Las lecciones de Malvinas

07 Abril 2007
El 25° aniversario de la guerra por la soberanía del archipiélago de Malvinas e islas del Atlántico Sur ha alcanzado una repercusión no sólo excepcional entre los argentinos, sino con inéditas reflexiones, en la medida de su incorporación a las grandes deudas que nuestra sociedad se debe a sí misma.
El sacrificio de los ciudadanos que allí combatieron y dejaron sus vidas -641- así como el de los que cargaron con las consecuencias espirituales y no tuvieron la necesaria comprensión posterior dando lugar a que 350 de los que regresaron al continente se suicidasen, está presente hoy como nunca y genera un debate por momentos confuso y contradictorio.
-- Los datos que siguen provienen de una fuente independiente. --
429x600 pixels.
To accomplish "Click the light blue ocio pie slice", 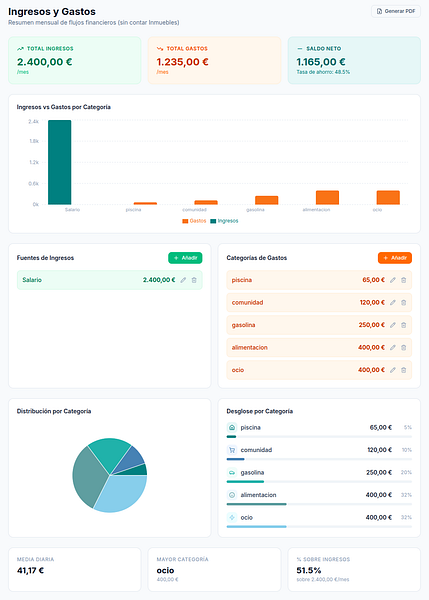I will pyautogui.click(x=122, y=495).
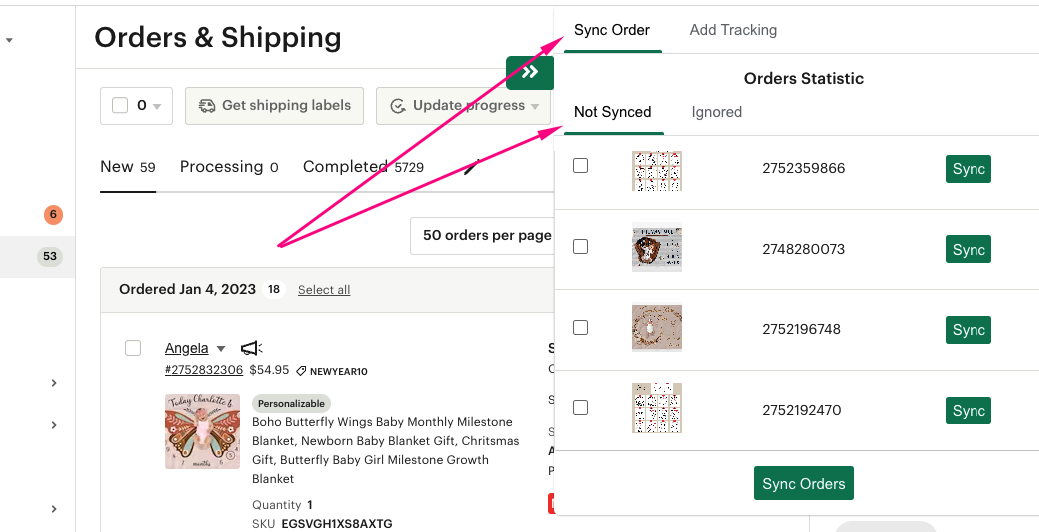1039x532 pixels.
Task: Click truck icon on Get shipping labels
Action: pyautogui.click(x=207, y=106)
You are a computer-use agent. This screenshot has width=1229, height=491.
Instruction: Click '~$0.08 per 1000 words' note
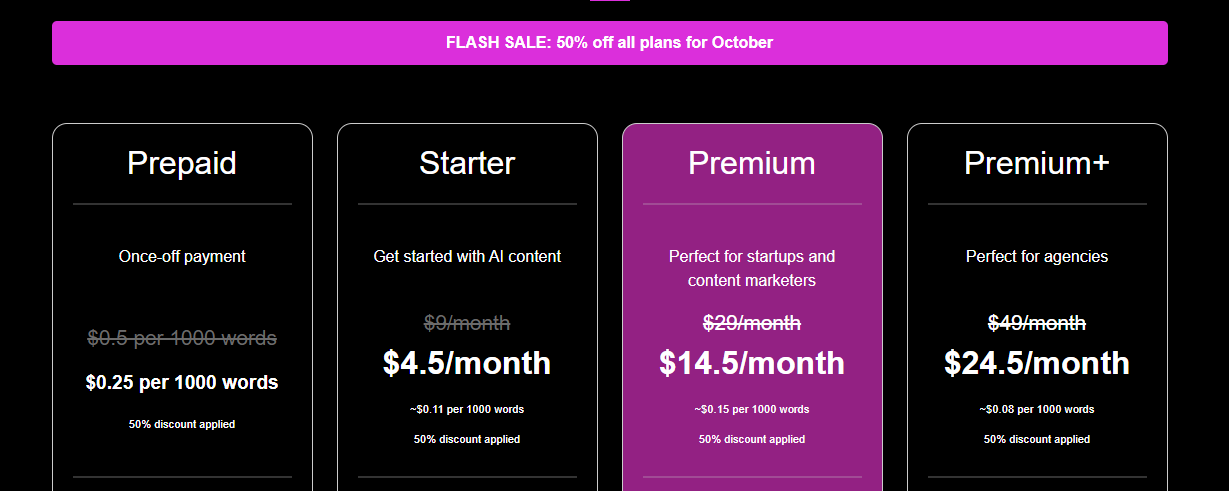(x=1037, y=409)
En primer término, por el irreparable error de quienes cometieron el disparate histórico de recurrir a la guerra en una realidad internacional adversa contra la tercera potencia militar de entonces. Las operaciones, dispersas y feroces, sirvieron para demostrar el heroísmo de nuestros jóvenes de tropa y oficiales que, a pesar de tomar conciencia de que la campaña no sería victoriosa, mostraron su coraje sin reservas hasta el fin. Todo ello, con un cúmulo de información sin precedentes, ha dejado ahora instalada en la opinión nacional una demanda de proyectos, con la necesidad de definir la política para el futuro que asegure la recuperación de la soberanía.
Se trata de un compromiso que corresponde a las dirigencias del Estado y que no se limita a la oportunidad de un discurso, ya que requiere elaboración conjunta de Gobierno y oposición para asegurarlo en el tiempo.
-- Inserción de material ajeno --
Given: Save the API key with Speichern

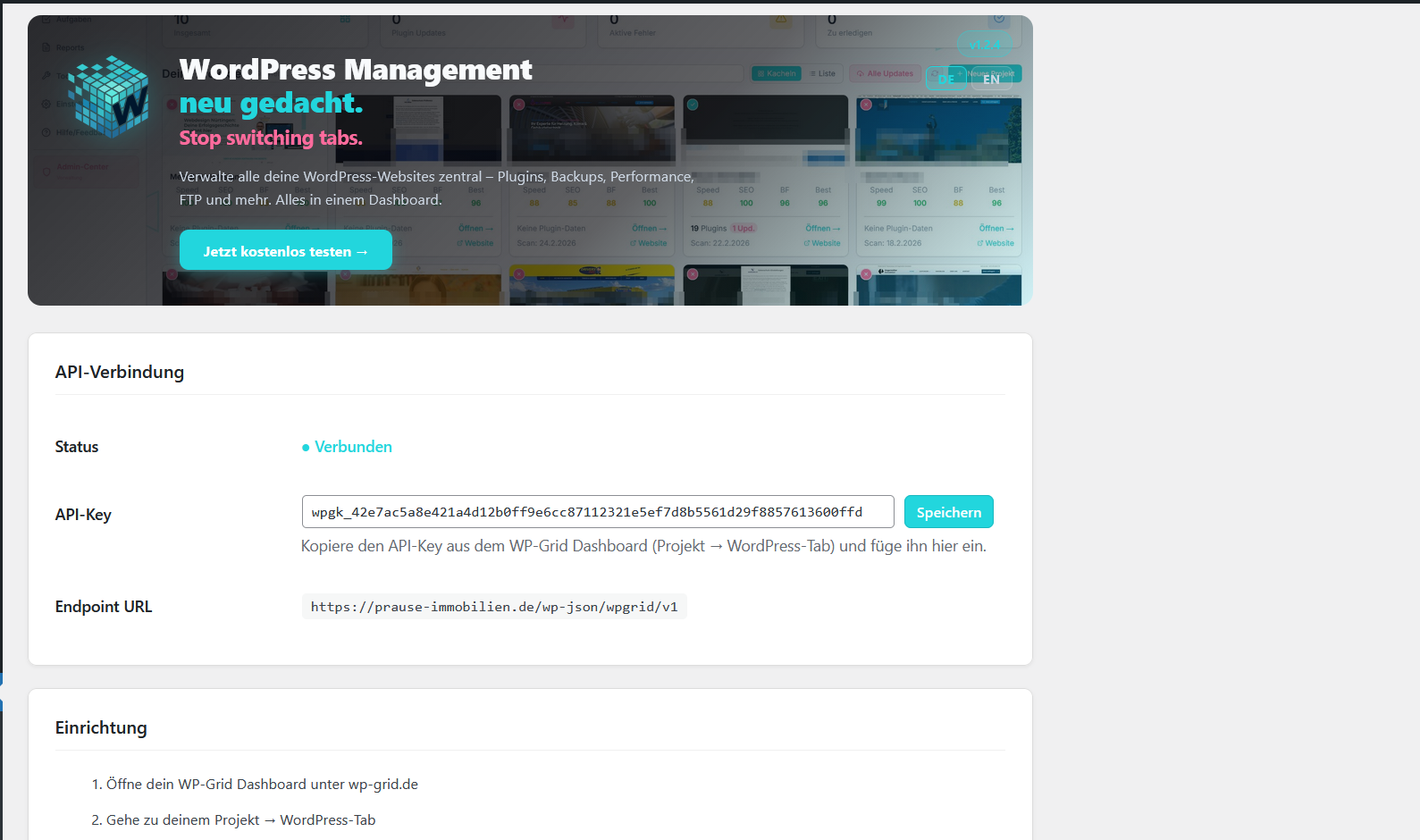Looking at the screenshot, I should click(x=948, y=512).
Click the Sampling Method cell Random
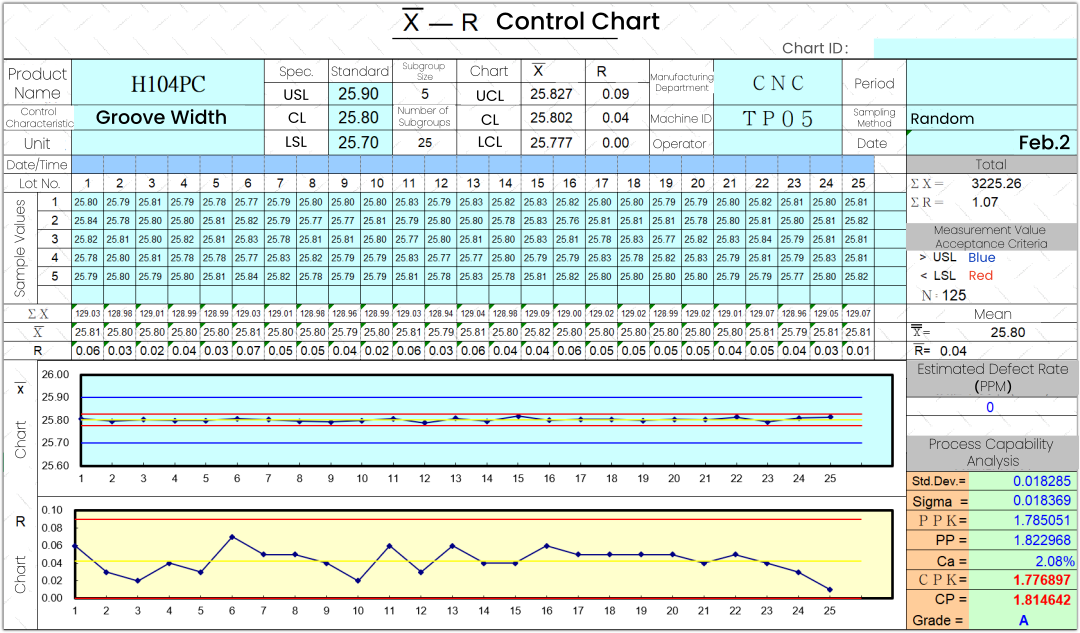The height and width of the screenshot is (633, 1080). (x=990, y=119)
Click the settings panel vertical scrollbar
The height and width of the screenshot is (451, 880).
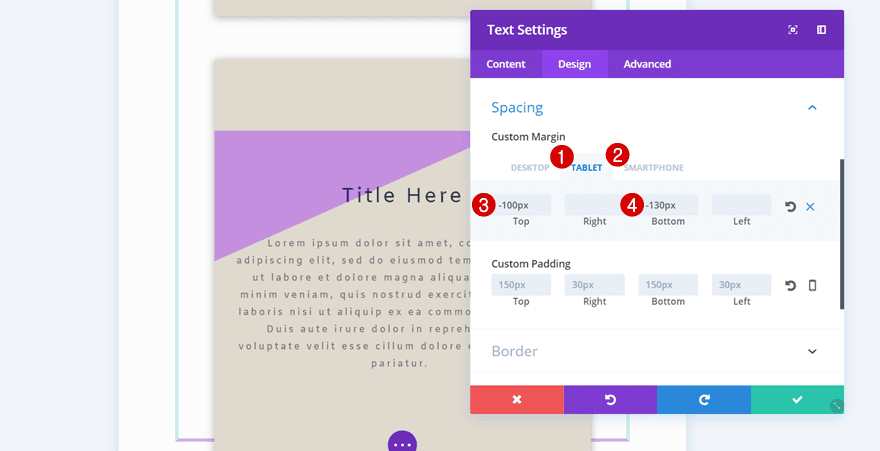(841, 234)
En ese sentido, se cometería otro gravísimo error si el problema de Malvinas se incorporase al proceso electoral en una competencia proselitista que nuevamente le restaría trascendencia, en lugar de consolidar una propuesta en concordancia con el contexto internacional.
   El momento para comenzar tan delicado y largo camino podría haber sido el reciente acto conmemorativo de Ushuaia, donde fue llamativa tanto la ausencia del presidente Kirchner como la de los líderes más significativos de la oposición.
Ciertamente que el respeto por el sentimiento que embargó a la sociedad argentina después del largo tiempo de innegables indiferencias, habría merecido esas presencias, aun a costa de cualquier gesto aislado e inoportuno por problemáticas circunstancias. En el caso del jefe del Gobierno, la carencia de explicaciones y la abundancia de contradicciones sobre su eventual presencia superaron todos los límites observados hasta ahora en orden a la incomunicación.
Los silencios del Presidente en los momentos críticos han tenido y tienen todavía en medio del debate sobre Malvinas, una explicación sólo atendible por quienes no advierten que no se condicen con el sistema democrático de gobierno y convivencia. Esa actitud de omisión ha impedido conocer qué piensa quien más poder asume y ostenta, sobre cuestiones tan esenciales como la relación con los pobladores del archipiélago irredento, que parece olvidada entre las incipientes medidas oficiales y constituye una realidad ineludible. Realidad que debe asumirse con franqueza, tal cual abundan los ejemplos en la comunidad internacional, sin perjuicio de la discusión con el Reino Unido sobre la soberanía.
El bloqueo mediante la ignorancia de la comunidad insular no es el camino propicio para un fin tan elevado, pero ello requiere una decisión conjunta de quienes ocupan el Gobierno y los que eventualmente hayan de sucederlos, siendo el presidente Kirchner quien debe asumir actualmente esa iniciativa.